═══ RECORDS SUPPLIED

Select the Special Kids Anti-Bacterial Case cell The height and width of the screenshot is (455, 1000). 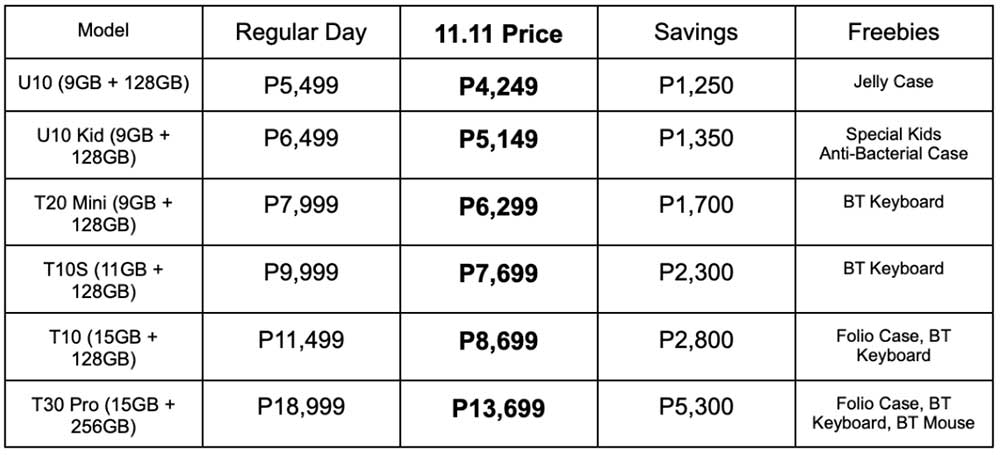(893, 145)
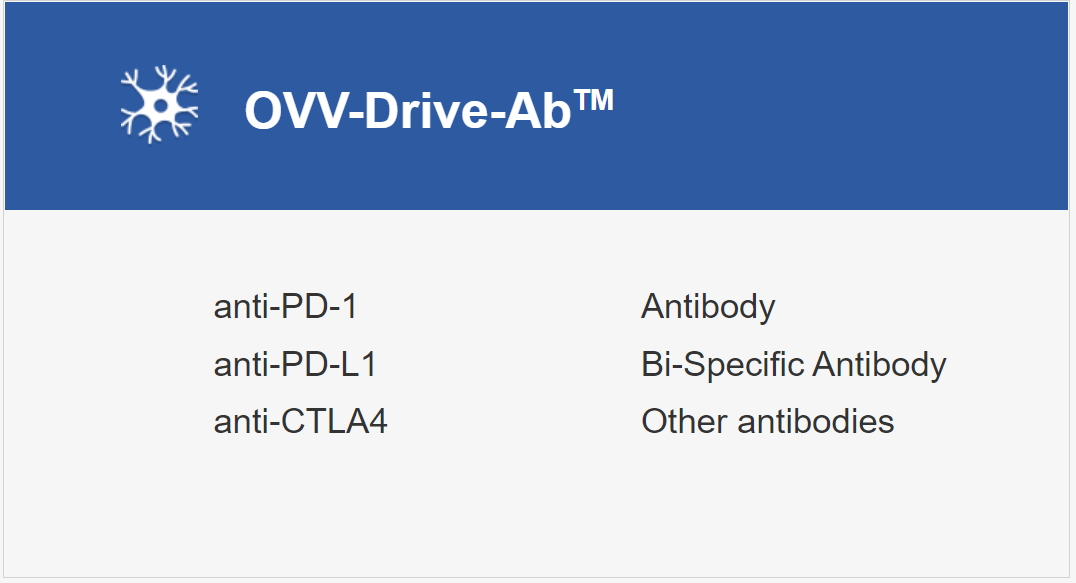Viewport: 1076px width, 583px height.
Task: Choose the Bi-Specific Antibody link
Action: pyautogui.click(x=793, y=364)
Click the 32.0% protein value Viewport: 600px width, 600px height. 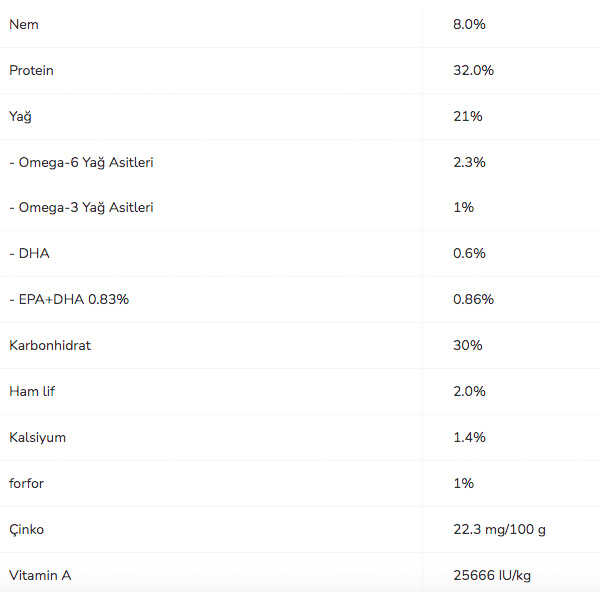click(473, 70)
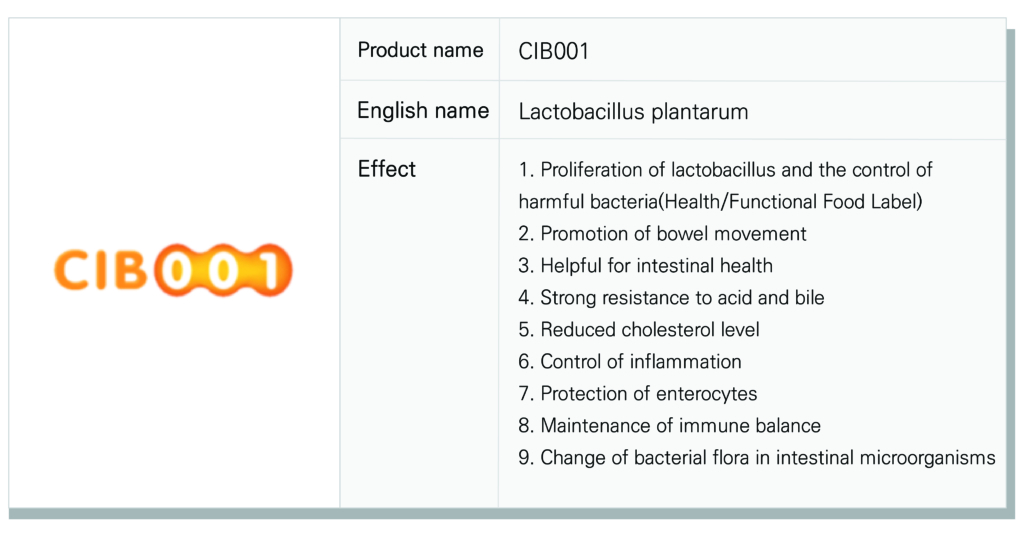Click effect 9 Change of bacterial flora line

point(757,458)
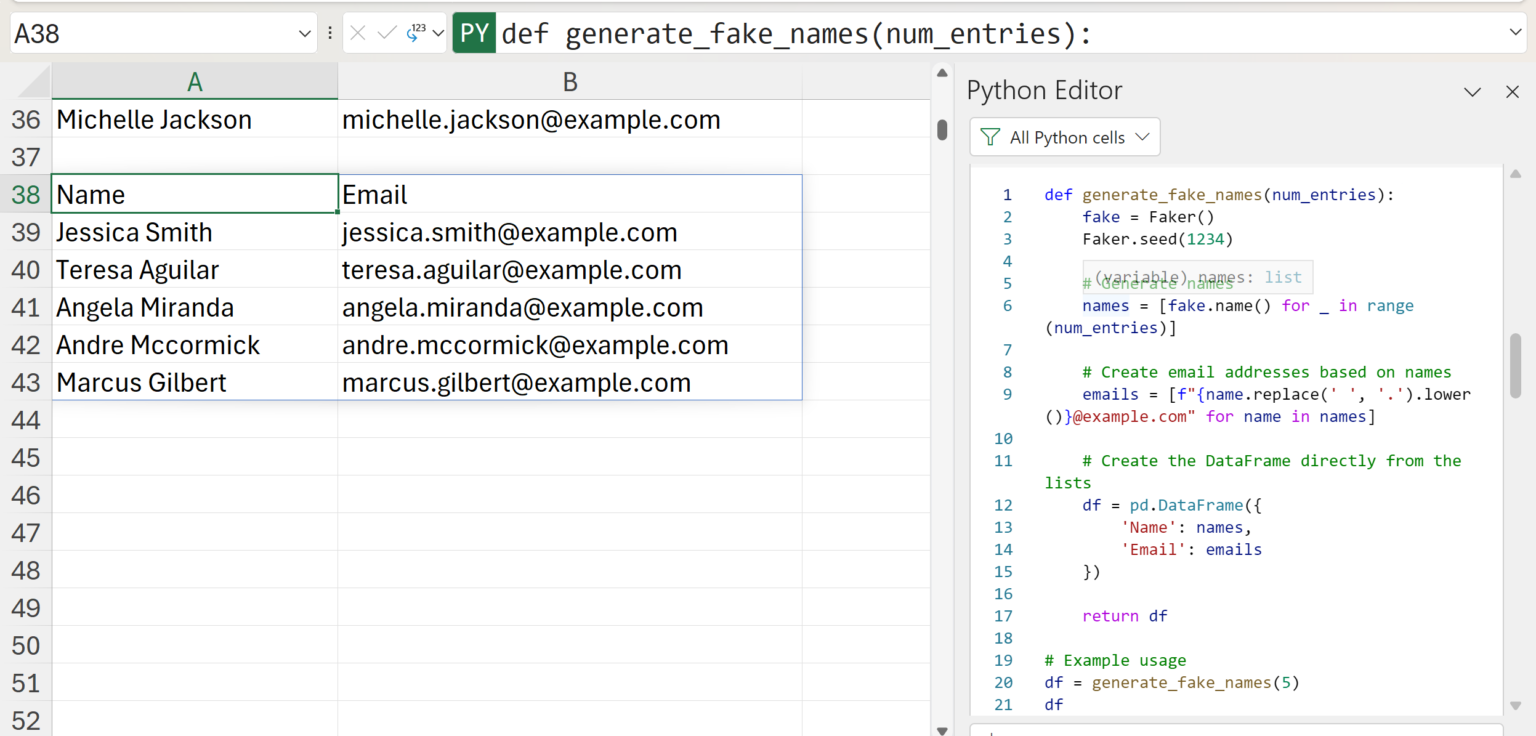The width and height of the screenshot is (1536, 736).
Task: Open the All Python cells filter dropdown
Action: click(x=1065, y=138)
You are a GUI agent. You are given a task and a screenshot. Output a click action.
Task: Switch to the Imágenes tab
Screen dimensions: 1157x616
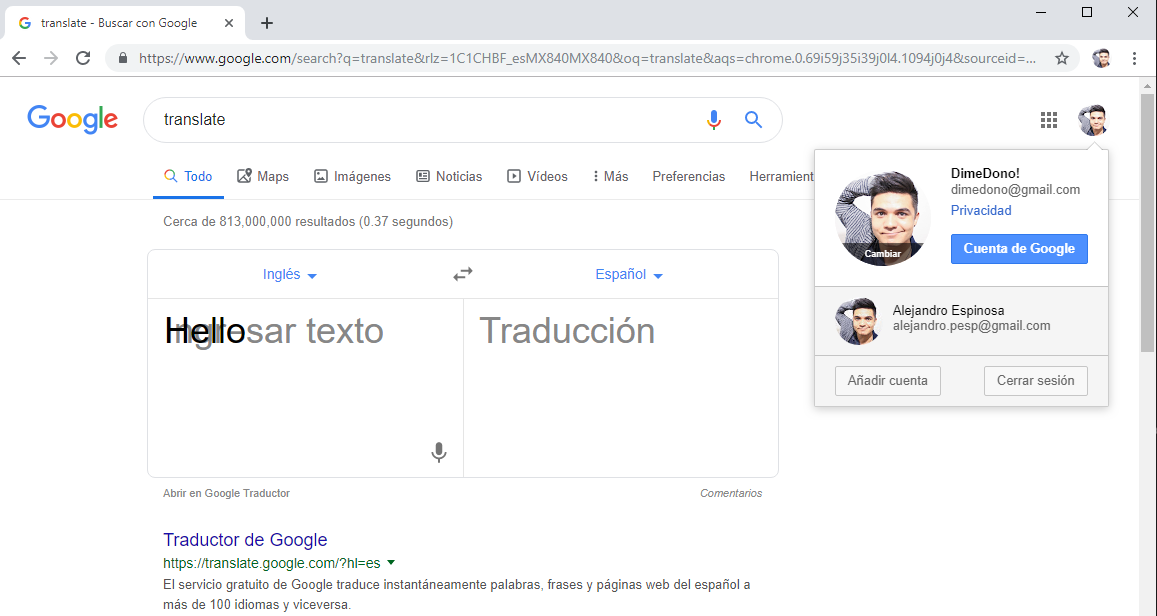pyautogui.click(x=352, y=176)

══════

• [TASK GOAL]
I would like you to set down the lines above, from the one containing "You are a GUI" to the final line, exactly as written and without pictures.

• [EXERCISE ANSWER]
You are a GUI agent. You are given a task and a screenshot. Output a click action.
Task: Switch to the Imágenes tab
Screen dimensions: 1157x616
pyautogui.click(x=352, y=176)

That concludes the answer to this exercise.